Jakarta – Kerusuhan, yang terjadi dengan upaya menolak pengesahan Rancangan Undang-Undang (RUU) Pilkada yang diwarnai dengan tuntutan untuk mengawal putusan Mahkamah Konstitusi (MK) terkait Undang-Undang Pilkada berubah menjadi kerusuhan di beberapa wilayah Indonesia pada Kamis, 22 Agustus 2024. Ribuan massa memenuhi jalanan di berbagai kota, termasuk Jakarta, Bandung, Semarang, Yogyakarta, Surabaya, hingga Makassar. Sementara tujuan utama demonstrasi adalah menyampaikan aspirasi dan mendesak Dewan Perwakilan Rakyat (DPR) untuk tidak mengesahkan RUU tersebut, aksi yang berlangsung sepanjang hari itu berubah menjadi kekacauan yang sulit dikendalikan.

Kronologi Kerusuhan

Di Jakarta, massa berkumpul di depan Gedung DPR RI sejak pagi hari, membawa spanduk dan poster yang berisi tuntutan untuk menghentikan pengesahan RUU Pilkada yang dinilai bertentangan dengan putusan MK. Di tengah situasi yang semakin memanas, massa mulai memblokir jalan utama di sekitar gedung parlemen. Kemacetan parah tidak bisa dihindarkan, menambah frustrasi masyarakat yang terjebak di jalan.

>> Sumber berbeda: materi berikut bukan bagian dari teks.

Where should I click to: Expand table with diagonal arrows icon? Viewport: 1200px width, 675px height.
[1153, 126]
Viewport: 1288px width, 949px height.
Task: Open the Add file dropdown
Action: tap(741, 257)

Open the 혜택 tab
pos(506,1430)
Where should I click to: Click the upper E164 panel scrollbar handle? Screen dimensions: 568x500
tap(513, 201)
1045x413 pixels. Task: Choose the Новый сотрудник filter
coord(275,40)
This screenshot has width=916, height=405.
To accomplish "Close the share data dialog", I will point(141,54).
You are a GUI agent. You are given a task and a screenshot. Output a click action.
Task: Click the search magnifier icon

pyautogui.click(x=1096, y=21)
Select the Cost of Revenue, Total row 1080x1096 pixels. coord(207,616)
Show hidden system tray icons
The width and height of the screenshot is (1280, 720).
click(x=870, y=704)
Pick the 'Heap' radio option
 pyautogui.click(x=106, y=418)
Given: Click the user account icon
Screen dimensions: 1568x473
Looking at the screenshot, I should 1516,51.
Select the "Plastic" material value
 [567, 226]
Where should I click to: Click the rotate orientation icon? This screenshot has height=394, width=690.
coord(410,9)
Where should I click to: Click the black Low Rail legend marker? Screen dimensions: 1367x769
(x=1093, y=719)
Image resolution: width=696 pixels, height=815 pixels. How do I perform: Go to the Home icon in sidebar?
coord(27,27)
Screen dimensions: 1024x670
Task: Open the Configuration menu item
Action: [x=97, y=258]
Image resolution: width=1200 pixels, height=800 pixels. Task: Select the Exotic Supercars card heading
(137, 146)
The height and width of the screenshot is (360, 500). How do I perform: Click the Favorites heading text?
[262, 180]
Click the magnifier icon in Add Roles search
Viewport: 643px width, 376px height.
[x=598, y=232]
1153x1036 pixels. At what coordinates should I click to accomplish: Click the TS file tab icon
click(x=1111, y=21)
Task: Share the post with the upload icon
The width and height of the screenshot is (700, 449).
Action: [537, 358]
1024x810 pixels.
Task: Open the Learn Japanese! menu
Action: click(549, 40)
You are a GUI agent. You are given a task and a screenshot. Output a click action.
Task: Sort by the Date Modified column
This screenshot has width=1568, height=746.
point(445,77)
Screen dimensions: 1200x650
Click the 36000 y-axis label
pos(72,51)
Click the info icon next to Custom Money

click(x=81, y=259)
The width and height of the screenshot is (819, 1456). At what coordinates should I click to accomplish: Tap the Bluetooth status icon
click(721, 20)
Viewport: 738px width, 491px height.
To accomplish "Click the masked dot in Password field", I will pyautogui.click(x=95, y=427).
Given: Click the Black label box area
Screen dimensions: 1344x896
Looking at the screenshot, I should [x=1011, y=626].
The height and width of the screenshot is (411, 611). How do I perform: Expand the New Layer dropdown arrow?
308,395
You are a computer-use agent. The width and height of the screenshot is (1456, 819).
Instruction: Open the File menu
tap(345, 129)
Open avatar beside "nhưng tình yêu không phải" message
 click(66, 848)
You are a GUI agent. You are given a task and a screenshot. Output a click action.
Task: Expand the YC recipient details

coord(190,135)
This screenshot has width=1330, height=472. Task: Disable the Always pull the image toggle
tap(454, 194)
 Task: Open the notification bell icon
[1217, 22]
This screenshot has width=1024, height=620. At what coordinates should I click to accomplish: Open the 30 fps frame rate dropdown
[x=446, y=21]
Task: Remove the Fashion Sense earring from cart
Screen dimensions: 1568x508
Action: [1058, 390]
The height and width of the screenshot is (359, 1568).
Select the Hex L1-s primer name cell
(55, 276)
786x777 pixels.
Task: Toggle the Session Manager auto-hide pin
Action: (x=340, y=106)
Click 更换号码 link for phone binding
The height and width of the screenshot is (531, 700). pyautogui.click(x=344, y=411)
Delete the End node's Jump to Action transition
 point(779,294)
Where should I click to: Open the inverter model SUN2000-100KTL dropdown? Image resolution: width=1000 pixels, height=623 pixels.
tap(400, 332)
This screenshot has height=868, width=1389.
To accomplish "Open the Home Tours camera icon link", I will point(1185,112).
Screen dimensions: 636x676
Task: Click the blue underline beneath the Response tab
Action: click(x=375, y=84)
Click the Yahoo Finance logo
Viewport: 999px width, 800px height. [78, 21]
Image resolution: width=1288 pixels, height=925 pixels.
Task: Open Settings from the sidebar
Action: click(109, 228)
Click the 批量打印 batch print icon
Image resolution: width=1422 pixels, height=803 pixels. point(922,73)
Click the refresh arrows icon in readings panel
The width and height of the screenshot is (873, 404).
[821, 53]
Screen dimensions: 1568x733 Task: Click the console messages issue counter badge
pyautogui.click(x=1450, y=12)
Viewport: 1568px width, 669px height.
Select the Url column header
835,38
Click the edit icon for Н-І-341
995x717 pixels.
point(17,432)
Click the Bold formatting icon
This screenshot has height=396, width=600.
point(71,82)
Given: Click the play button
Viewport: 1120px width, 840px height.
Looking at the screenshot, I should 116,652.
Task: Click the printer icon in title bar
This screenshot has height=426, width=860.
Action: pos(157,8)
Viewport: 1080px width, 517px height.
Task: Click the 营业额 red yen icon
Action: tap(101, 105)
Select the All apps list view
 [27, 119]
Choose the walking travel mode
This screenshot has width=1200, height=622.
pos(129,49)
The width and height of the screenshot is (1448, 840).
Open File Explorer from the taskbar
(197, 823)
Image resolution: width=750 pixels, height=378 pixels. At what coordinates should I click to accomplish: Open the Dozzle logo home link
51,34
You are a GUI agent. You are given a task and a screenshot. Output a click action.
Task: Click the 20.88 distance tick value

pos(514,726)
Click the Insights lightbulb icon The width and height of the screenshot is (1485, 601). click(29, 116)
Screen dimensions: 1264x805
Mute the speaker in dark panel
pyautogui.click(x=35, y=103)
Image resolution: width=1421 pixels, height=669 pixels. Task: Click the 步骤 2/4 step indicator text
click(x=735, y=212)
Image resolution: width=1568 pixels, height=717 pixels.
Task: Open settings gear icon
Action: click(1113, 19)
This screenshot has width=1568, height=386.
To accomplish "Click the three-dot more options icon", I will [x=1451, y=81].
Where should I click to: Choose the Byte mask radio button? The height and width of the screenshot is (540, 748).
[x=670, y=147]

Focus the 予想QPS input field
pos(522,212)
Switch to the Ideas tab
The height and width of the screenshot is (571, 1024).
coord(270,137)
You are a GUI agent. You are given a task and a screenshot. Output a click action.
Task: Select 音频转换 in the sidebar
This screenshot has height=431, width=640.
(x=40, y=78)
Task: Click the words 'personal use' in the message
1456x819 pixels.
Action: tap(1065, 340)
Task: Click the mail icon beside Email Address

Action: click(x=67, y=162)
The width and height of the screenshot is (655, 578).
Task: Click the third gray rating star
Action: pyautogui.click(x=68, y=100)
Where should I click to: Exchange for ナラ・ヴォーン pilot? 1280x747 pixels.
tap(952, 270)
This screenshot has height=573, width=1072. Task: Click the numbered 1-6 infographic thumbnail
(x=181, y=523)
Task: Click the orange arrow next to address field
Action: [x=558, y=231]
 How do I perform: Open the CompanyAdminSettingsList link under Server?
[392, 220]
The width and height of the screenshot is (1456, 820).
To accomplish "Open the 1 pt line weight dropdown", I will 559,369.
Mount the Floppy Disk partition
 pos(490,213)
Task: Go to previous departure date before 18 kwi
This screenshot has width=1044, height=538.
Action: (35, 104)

Sekitar siang hari, massa aksi yang awalnya damai mulai menunjukkan ketegangan ketika aparat kepolisian berusaha membubarkan kerumunan dengan menggunakan water cannon dan gas air mata. Beberapa peserta aksi yang tidak terima dengan tindakan tersebut mulai melemparkan batu dan botol ke arah petugas. Bentrokan pun tidak terelakkan, dengan kedua belah pihak saling dorong dan terjadi saling serang. Situasi semakin kacau ketika kelompok-kelompok kecil dalam massa aksi mulai melakukan tindakan anarkis dengan merusak fasilitas umum, termasuk halte bus dan lampu lalu lintas.

Tidak hanya di Jakarta, situasi serupa terjadi di Bandung dan Yogyakarta. Di Bandung, massa aksi yang tadinya berkumpul di depan Gedung Sate, mendadak menjadi tak terkendali ketika beberapa orang dari kelompok demonstran merangsek masuk ke halaman gedung. Mereka berusaha menerobos barikade polisi, memicu bentrokan yang menyebabkan beberapa orang terluka, baik dari pihak demonstran maupun aparat keamanan.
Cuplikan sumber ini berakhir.